Apesar do cerco, Dalton conseguiu escapar. As investigações revelaram que, logo após fugir da polícia, ele teve a audácia de ir até a casa de uma ex-mulher, com quem tinha um filho, conversou rapidamente e desapareceu novamente no submundo. A partir desse dia, iniciou-se um período de cinco anos de frustração para a sociedade. Durante meia década, DT permaneceu foragido, mas não escondido. Relatos e boatos indicavam que ele circulava livremente de motocicleta pela favela, ostentando armas e correntes de ouro, vivendo uma vida de luxo bancada pelo tráfico, zombando da polícia e da memória da mulher que ele havia esquartejado.
A Sentença Final: O Tribunal do Tráfico
O que a Polícia e a Justiça não conseguiram fazer em cinco anos, a própria cúpula do Comando Vermelho resolveu em questão de horas neste mês de junho de 2026. A morte de Dalton não teve nenhuma relação com o feminicídio de Bianca Lourenço.
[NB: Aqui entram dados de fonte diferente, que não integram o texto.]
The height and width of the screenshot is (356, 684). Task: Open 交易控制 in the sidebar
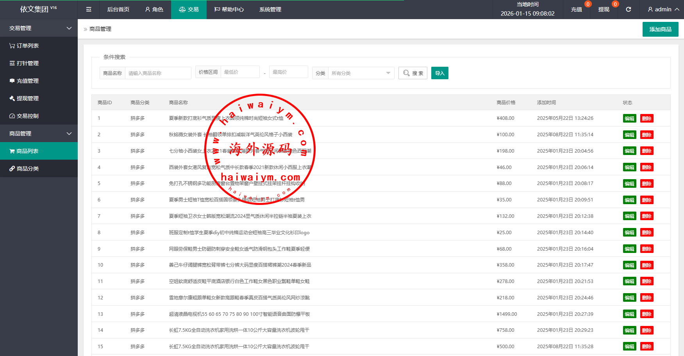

No crime organizado, a vida de uma mulher tem pouco valor institucional. O que dita as regras é o dinheiro e a discrição para os negócios ilícitos.
Segundo informações apuradas, a liderança máxima do Comando Vermelho na região da Penha, encabeçada por figuras como “Doca” (Edgar Alves) e “Brad Pitt”, havia emitido uma ordem estrita, uma espécie de “freio de mão puxado”. A determinação era clara: estavam proibidos grandes assaltos que pudessem atrair a atenção massiva da mídia e, consequentemente, grandes operações policiais que dariam prejuízo à venda de drogas.
Ignorando as diretrizes da cúpula, Dalton teria autorizado ou orquestrado um assalto milionário a uma joalheria na região de Campo Grande. Esse ato de insubordinação atraiu exatamente o tipo de atenção indesejada que os chefões queriam evitar. No pragmatismo frio do cartel, DT deixou de ser um ativo importante para se tornar um problema.
Ele foi convocado para o “Tribunal do Crime” no Complexo da Penha. Lá, o homem que agia como dono da vida e da morte em seu território foi julgado e sentenciado pelos seus superiores. A ordem foi executada sem hesitação. Dalton foi assassinado e seu corpo abandonado dentro de um veículo. No código das facções, quem atravessa a linha estabelecida pela cúpula, morre, independentemente do cargo que ocupe.
O desfecho desta história deixa um gosto amargo e complexo. O homem responsável por um dos crimes mais abomináveis da crônica policial recente está morto, e é fato que sua ausência não causará saudades ou protestos. Ninguém chorará a queda de um covarde que esquartejava vítimas indefesas. No entanto, o fato de a punição ter vindo das mãos de outros criminosos, após cinco longos anos de ineficiência estatal, evidencia a falência do sistema de justiça. Para o pai de Bianca e para a sociedade, encerra-se um capítulo sombrio. A novela cruel de Dalton Luiz Vieira Santana acabou, provando que, no Rio de Janeiro, quando a lei oficial tarda e falha, a lei do crime cobra suas dívidas com sangue.